First opened in 1970 and shut down in 2011, the Élan School was the "last resort" for parents of teens with behavioral problems — and allegedly a site of systemic abuse.
For some, the idyllic woods of Poland, Maine led to hell. There, the infamous Élan School promised to rehabilitate troubled teens. But many of its alumni claim that the school’s methods amounted to abuse.
Remembering the school as a “hellhole,” they say that school administrators humiliated, restrained, and isolated students. Teenagers couldn’t talk too loudly, smile at the wrong time, or even “think” about running away.
While some former students maintain that the school’s harsh tactics saved their lives, others contend that the Élan School left them with deep trauma that remains to this day — years after the school closed down.
Inside The Origins Of The Élan School
Before focusing on troubled teens, the Élan School sought to save drug addicts. Founded in 1970 by Dr. Gerald Davidson, a psychiatrist, and Joe Ricci, a former heroin addict who had experience working in drug treatment facilities, the Élan School eventually zeroed in on adolescents.
Ricci envisioned the school as a last resort for parents whose children struggled with behavioral and psychological problems.
“These are not your typical public school kids,” Ricci explained. “Their parents bring them here to succeed when everything else has failed.”
Ricci employed harsh methods to reform the students under his care.

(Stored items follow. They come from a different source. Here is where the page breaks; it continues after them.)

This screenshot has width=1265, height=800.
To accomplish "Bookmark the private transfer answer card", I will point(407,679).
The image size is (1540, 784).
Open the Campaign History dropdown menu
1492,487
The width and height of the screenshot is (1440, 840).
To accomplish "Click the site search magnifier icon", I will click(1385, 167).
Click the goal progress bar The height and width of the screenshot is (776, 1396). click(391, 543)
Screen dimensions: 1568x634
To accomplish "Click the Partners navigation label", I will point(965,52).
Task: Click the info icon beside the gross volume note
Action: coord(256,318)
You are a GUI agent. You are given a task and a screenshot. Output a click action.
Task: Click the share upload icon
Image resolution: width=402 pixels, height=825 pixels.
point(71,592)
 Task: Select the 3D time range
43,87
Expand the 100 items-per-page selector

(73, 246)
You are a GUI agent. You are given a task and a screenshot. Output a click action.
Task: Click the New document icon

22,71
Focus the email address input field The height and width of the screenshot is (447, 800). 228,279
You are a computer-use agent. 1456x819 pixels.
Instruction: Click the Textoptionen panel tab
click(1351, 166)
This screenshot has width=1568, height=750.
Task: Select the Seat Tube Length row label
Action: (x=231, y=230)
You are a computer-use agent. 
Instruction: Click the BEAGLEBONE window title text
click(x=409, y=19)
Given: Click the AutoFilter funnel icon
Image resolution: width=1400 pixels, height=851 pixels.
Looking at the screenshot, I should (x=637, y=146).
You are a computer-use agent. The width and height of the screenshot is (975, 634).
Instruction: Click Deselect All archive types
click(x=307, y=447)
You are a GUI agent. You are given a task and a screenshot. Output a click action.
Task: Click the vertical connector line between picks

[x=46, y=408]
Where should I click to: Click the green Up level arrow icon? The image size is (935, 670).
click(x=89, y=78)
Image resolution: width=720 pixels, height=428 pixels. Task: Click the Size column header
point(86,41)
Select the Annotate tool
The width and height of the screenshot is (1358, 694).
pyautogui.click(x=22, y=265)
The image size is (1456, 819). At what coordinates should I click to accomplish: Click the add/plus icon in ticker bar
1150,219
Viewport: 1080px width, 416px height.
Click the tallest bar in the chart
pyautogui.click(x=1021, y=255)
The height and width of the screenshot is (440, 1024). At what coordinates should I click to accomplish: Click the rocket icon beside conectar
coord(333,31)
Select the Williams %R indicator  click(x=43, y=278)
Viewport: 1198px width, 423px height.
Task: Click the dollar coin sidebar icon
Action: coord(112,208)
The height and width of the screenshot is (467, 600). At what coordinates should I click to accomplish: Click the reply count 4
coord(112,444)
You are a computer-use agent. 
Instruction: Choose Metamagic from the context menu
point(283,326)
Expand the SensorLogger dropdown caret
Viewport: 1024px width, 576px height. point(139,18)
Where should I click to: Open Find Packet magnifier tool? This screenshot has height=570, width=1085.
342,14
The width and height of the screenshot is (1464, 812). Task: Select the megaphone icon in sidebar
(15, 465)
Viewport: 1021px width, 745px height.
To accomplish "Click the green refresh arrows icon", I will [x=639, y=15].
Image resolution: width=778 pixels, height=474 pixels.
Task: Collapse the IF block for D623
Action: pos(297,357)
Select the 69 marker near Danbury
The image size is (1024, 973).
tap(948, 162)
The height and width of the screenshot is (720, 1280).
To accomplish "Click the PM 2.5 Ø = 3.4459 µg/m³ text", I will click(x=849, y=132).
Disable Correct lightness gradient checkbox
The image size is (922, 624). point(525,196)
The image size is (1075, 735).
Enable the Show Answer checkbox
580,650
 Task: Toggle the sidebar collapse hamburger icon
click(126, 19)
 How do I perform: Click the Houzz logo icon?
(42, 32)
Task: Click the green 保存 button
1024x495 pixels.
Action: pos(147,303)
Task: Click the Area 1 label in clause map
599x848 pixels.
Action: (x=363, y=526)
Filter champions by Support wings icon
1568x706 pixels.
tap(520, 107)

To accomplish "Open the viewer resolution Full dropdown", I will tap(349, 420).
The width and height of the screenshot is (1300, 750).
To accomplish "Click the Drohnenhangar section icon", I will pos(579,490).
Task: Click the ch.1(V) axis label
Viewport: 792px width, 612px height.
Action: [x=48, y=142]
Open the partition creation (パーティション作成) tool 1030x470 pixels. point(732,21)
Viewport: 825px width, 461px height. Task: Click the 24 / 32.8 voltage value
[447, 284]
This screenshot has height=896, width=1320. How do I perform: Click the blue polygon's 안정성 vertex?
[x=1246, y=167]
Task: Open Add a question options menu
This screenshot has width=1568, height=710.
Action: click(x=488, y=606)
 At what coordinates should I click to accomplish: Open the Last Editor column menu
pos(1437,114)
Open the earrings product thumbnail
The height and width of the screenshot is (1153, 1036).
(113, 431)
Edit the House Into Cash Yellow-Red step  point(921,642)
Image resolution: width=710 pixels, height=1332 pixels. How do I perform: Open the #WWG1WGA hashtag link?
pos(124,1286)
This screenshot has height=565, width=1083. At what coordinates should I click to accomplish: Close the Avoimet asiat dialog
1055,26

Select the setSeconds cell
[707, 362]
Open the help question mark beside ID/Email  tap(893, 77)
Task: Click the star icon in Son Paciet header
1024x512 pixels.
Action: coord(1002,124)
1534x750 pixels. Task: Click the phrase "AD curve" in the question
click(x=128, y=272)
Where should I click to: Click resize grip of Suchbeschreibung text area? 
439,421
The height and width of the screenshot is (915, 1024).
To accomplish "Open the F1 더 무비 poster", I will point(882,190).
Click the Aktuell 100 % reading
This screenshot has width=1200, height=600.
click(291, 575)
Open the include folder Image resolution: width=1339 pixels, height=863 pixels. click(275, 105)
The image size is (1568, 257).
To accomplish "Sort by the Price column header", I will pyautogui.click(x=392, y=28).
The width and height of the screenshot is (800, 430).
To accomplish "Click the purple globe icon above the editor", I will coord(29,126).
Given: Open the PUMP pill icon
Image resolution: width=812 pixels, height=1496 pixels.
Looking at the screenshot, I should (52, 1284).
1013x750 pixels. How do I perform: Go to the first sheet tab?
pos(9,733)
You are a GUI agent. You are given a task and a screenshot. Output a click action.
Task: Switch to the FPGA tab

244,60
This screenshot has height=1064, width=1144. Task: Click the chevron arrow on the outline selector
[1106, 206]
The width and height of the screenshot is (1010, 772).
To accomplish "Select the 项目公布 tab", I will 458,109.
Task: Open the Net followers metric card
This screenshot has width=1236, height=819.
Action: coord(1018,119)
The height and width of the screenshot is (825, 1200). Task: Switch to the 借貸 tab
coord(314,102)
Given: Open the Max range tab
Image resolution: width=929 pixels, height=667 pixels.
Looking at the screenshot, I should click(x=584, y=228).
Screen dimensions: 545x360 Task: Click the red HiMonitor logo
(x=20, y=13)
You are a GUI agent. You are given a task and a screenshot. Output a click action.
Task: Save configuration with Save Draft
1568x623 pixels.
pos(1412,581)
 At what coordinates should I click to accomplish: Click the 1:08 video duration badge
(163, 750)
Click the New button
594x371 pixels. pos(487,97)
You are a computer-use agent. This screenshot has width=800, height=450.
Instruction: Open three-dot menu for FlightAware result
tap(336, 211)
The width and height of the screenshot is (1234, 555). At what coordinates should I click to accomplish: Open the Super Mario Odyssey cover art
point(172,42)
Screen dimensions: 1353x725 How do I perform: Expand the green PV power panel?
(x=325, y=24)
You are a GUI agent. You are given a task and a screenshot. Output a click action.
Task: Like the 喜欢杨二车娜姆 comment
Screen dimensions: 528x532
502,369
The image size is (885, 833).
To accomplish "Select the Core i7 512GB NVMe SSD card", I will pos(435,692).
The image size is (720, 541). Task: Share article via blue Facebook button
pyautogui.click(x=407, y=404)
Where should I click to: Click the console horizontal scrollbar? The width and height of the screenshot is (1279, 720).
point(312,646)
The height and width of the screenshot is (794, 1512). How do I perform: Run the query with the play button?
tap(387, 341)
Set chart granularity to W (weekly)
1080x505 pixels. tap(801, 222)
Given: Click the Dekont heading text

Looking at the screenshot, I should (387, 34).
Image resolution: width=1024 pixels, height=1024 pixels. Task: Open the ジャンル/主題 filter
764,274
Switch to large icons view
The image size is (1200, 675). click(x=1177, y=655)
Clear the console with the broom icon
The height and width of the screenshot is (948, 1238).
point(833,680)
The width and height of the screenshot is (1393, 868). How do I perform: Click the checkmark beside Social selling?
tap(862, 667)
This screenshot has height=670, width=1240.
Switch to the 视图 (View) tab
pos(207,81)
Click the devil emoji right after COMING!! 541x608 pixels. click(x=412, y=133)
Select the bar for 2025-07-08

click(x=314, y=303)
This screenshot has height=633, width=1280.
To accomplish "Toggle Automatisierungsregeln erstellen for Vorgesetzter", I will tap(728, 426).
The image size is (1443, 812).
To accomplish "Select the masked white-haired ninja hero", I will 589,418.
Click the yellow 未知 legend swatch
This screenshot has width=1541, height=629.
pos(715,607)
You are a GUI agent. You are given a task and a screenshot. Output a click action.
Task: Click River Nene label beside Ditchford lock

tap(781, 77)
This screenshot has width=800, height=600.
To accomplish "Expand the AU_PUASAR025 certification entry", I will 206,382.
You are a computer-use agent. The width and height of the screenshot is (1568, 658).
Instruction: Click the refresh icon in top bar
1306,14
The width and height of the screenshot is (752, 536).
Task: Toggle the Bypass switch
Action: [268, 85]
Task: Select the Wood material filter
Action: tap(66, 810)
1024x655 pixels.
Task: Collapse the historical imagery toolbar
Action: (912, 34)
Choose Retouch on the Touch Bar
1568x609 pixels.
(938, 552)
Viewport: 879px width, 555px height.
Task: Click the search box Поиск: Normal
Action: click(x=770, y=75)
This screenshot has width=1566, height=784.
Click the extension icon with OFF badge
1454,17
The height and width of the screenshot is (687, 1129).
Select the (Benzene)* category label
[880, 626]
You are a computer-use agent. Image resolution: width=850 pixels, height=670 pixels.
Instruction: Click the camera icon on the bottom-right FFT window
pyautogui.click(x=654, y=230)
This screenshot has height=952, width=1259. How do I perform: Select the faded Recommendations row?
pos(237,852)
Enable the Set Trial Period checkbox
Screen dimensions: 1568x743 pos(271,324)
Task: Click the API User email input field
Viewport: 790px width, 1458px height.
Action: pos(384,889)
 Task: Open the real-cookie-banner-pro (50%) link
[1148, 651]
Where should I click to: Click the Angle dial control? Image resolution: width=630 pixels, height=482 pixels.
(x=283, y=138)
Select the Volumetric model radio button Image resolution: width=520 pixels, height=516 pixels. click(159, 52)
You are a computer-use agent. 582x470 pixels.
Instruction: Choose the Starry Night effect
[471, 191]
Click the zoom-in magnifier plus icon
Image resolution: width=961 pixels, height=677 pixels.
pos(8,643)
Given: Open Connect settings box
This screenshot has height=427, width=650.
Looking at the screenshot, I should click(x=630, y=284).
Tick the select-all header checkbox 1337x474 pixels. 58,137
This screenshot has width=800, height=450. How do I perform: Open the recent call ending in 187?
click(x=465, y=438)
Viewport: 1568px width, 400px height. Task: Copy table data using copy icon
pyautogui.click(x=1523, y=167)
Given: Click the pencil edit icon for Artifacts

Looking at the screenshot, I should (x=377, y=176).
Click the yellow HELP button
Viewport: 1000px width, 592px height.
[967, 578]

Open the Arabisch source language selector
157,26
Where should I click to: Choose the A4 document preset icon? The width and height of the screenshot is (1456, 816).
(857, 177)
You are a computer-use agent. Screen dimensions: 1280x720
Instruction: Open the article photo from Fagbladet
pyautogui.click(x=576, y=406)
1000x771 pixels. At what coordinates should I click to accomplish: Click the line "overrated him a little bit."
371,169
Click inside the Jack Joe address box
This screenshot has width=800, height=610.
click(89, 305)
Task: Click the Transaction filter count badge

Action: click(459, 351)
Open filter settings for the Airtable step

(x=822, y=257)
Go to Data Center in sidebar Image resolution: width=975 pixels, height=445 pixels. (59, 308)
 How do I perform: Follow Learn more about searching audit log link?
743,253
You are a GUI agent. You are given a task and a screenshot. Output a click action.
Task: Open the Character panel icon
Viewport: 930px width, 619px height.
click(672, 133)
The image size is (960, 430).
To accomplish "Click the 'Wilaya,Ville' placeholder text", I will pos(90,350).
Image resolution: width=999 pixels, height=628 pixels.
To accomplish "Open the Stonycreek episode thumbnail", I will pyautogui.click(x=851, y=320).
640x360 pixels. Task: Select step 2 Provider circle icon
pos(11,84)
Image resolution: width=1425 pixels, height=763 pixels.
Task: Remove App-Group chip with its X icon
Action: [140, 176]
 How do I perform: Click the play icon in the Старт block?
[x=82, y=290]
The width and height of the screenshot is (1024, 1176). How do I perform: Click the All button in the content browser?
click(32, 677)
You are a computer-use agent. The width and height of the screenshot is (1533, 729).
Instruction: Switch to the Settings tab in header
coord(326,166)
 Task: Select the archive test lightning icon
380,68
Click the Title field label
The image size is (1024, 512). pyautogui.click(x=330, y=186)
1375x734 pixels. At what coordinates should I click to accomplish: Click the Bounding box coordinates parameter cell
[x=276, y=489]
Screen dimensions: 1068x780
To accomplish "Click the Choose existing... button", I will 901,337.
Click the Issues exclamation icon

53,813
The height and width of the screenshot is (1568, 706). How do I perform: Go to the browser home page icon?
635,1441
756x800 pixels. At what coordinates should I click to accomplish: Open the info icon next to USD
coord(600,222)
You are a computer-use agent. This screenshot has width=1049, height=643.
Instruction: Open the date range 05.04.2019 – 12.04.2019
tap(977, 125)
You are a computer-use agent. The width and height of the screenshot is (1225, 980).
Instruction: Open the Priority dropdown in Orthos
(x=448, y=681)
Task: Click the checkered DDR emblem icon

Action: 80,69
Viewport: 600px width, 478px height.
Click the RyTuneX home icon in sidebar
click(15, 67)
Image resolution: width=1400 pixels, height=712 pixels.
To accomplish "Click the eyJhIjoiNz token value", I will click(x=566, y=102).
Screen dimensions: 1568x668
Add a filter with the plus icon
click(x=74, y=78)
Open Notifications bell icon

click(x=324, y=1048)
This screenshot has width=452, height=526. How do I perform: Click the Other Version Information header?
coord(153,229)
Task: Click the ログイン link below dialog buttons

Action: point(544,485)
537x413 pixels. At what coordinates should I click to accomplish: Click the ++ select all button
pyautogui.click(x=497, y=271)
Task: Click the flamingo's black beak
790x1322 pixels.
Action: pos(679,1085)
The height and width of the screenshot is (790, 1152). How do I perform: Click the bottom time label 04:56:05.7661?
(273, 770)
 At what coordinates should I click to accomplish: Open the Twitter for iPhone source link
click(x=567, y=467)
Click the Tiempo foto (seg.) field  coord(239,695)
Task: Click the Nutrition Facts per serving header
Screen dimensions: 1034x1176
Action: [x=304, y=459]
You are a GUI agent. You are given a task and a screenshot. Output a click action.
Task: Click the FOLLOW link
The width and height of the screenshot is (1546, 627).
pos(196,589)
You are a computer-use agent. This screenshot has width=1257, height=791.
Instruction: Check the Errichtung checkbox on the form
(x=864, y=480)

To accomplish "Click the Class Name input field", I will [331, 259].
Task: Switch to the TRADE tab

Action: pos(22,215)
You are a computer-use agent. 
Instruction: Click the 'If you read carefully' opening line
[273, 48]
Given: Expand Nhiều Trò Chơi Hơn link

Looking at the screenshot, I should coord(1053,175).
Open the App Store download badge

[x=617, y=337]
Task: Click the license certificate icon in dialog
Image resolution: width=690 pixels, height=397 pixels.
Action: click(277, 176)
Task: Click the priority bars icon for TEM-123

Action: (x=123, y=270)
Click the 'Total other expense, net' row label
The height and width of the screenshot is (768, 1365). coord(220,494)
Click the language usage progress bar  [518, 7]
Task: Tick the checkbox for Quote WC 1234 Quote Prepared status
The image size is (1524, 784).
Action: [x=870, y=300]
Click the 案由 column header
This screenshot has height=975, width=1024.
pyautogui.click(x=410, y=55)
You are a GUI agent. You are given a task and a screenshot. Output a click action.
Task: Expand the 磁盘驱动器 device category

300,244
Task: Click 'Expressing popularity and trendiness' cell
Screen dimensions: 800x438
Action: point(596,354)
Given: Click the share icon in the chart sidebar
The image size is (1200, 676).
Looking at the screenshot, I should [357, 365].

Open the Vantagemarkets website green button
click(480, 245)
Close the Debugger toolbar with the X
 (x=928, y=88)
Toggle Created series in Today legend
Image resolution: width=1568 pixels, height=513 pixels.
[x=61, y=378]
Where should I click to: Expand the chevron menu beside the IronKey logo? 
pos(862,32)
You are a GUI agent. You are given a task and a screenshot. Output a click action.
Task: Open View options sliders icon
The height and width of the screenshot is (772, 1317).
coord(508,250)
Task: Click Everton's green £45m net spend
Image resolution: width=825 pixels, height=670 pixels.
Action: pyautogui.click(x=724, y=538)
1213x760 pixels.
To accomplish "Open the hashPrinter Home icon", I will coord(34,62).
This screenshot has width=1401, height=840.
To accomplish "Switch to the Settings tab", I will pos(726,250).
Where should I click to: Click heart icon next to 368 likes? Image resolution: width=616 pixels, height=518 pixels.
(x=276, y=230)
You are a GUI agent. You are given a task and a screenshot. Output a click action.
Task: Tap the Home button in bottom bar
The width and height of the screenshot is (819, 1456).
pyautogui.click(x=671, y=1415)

Using what he’d learned at other facilities, Ricci forced teenagers to scream at each other, wear humiliating signs, and even physically fight.
He said it was in the name of rehabilitation, but many alumni disagree.
The Testimonies Of Former Students
For decades, students in grades eight through twelve passed through the Élan School. They generally fall into two camps: those who saw their education as abuse and those who saw it as a necessary reform.
“There are people who will swear on a stack of Bibles that [Joe Ricci] saved their lives,” said Ed Staffin, who graduated from Élan in 1978. “There are others who will swear that Joe Ricci was the devil.”
Matt Hoffman, who attended the school from 1974 to 1976, called it a “sadistic, brutal, violent, soul-eating hellhole.” He and others recall tactics that included restraints, humiliation, and corporal punishment.
Students were reportedly forbidden from taking a shower longer than three minutes, being in the bathroom for too long, writing without permission, looking out the window, or simply rubbing staff members the wrong way.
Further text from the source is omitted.